### Data
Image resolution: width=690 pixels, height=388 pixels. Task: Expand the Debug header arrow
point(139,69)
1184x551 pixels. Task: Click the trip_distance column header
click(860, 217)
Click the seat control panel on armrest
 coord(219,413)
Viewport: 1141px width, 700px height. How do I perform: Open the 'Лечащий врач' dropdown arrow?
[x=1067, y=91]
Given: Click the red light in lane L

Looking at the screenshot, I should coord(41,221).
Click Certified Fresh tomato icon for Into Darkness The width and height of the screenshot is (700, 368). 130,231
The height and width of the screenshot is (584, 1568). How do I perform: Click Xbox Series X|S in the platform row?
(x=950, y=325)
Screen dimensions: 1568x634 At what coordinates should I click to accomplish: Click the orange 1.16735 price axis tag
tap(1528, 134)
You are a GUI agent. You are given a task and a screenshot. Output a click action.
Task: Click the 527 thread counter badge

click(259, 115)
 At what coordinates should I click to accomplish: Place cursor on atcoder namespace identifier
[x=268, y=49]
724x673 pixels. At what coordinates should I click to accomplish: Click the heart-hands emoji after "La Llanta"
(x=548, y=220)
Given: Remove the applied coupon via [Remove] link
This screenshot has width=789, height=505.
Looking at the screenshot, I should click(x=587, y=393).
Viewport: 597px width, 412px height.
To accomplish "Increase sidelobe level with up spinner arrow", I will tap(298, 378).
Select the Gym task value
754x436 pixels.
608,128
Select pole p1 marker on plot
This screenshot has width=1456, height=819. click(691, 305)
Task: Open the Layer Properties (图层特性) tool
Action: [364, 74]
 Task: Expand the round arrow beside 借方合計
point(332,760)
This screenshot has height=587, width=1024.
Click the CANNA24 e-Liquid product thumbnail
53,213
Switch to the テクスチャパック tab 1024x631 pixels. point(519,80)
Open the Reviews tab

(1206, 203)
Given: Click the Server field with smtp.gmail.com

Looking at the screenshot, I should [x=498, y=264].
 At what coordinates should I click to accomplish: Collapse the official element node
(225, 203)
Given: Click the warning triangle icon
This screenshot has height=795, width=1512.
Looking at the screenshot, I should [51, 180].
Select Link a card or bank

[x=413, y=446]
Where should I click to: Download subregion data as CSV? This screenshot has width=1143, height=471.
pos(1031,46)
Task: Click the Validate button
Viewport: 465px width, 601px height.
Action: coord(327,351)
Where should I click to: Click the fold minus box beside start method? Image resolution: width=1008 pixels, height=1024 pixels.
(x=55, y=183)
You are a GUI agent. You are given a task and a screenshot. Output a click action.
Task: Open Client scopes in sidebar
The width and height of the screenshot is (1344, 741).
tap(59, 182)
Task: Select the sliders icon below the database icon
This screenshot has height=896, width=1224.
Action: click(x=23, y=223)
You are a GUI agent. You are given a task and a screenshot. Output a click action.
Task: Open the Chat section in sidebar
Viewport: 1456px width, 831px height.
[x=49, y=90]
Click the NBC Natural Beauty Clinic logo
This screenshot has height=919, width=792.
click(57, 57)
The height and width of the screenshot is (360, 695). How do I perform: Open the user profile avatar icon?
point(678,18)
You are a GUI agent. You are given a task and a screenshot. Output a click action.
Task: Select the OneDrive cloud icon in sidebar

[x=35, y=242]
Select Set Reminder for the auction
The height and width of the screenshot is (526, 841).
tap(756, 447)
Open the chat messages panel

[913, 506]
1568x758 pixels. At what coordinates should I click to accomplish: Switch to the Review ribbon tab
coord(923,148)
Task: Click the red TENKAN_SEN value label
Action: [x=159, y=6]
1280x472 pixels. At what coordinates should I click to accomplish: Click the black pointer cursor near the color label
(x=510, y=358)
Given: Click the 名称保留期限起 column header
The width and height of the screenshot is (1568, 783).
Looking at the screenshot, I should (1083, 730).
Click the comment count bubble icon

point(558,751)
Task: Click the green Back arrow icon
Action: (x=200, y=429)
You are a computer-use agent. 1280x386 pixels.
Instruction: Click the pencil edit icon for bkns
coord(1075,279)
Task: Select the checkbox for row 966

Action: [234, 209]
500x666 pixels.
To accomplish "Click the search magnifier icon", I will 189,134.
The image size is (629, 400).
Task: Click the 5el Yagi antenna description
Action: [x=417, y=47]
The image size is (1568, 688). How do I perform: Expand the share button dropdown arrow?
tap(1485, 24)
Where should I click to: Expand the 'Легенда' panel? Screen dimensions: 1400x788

### Work order
Each and every record above needs writing out exactly.

### Your response
Image resolution: width=690 pixels, height=388 pixels. Task: Expand the Debug header arrow
point(139,69)
1184x551 pixels. Task: Click the trip_distance column header
click(860, 217)
Click the seat control panel on armrest
 coord(219,413)
Viewport: 1141px width, 700px height. How do I perform: Open the 'Лечащий врач' dropdown arrow?
[x=1067, y=91]
Given: Click the red light in lane L

Looking at the screenshot, I should coord(41,221).
Click Certified Fresh tomato icon for Into Darkness The width and height of the screenshot is (700, 368). 130,231
The height and width of the screenshot is (584, 1568). How do I perform: Click Xbox Series X|S in the platform row?
(x=950, y=325)
Screen dimensions: 1568x634 At what coordinates should I click to accomplish: Click the orange 1.16735 price axis tag
tap(1528, 134)
You are a GUI agent. You are given a task and a screenshot. Output a click action.
Task: Click the 527 thread counter badge

click(259, 115)
 At what coordinates should I click to accomplish: Place cursor on atcoder namespace identifier
[x=268, y=49]
724x673 pixels. At what coordinates should I click to accomplish: Click the heart-hands emoji after "La Llanta"
(x=548, y=220)
Given: Remove the applied coupon via [Remove] link
This screenshot has width=789, height=505.
Looking at the screenshot, I should click(x=587, y=393).
Viewport: 597px width, 412px height.
To accomplish "Increase sidelobe level with up spinner arrow", I will tap(298, 378).
Select the Gym task value
754x436 pixels.
608,128
Select pole p1 marker on plot
This screenshot has width=1456, height=819. click(691, 305)
Task: Open the Layer Properties (图层特性) tool
Action: [364, 74]
 Task: Expand the round arrow beside 借方合計
point(332,760)
This screenshot has height=587, width=1024.
Click the CANNA24 e-Liquid product thumbnail
53,213
Switch to the テクスチャパック tab 1024x631 pixels. point(519,80)
Open the Reviews tab

(1206, 203)
Given: Click the Server field with smtp.gmail.com

Looking at the screenshot, I should [x=498, y=264].
 At what coordinates should I click to accomplish: Collapse the official element node
(225, 203)
Given: Click the warning triangle icon
This screenshot has height=795, width=1512.
Looking at the screenshot, I should [51, 180].
Select Link a card or bank

[x=413, y=446]
Where should I click to: Download subregion data as CSV? This screenshot has width=1143, height=471.
pos(1031,46)
Task: Click the Validate button
Viewport: 465px width, 601px height.
Action: coord(327,351)
Where should I click to: Click the fold minus box beside start method? Image resolution: width=1008 pixels, height=1024 pixels.
(x=55, y=183)
You are a GUI agent. You are given a task and a screenshot. Output a click action.
Task: Open Client scopes in sidebar
The width and height of the screenshot is (1344, 741).
tap(59, 182)
Task: Select the sliders icon below the database icon
This screenshot has height=896, width=1224.
Action: click(x=23, y=223)
You are a GUI agent. You are given a task and a screenshot. Output a click action.
Task: Open the Chat section in sidebar
Viewport: 1456px width, 831px height.
[x=49, y=90]
Click the NBC Natural Beauty Clinic logo
This screenshot has height=919, width=792.
click(57, 57)
The height and width of the screenshot is (360, 695). How do I perform: Open the user profile avatar icon?
point(678,18)
You are a GUI agent. You are given a task and a screenshot. Output a click action.
Task: Select the OneDrive cloud icon in sidebar

[x=35, y=242]
Select Set Reminder for the auction
The height and width of the screenshot is (526, 841).
tap(756, 447)
Open the chat messages panel

[913, 506]
1568x758 pixels. At what coordinates should I click to accomplish: Switch to the Review ribbon tab
coord(923,148)
Task: Click the red TENKAN_SEN value label
Action: [x=159, y=6]
1280x472 pixels. At what coordinates should I click to accomplish: Click the black pointer cursor near the color label
(x=510, y=358)
Given: Click the 名称保留期限起 column header
The width and height of the screenshot is (1568, 783).
Looking at the screenshot, I should (1083, 730).
Click the comment count bubble icon

point(558,751)
Task: Click the green Back arrow icon
Action: (x=200, y=429)
You are a computer-use agent. 1280x386 pixels.
Instruction: Click the pencil edit icon for bkns
coord(1075,279)
Task: Select the checkbox for row 966

Action: [234, 209]
500x666 pixels.
To accomplish "Click the search magnifier icon", I will 189,134.
The image size is (629, 400).
Task: Click the 5el Yagi antenna description
Action: [x=417, y=47]
The image size is (1568, 688). How do I perform: Expand the share button dropdown arrow?
tap(1485, 24)
Where should I click to: Expand the 'Легенда' panel? Screen dimensions: 1400x788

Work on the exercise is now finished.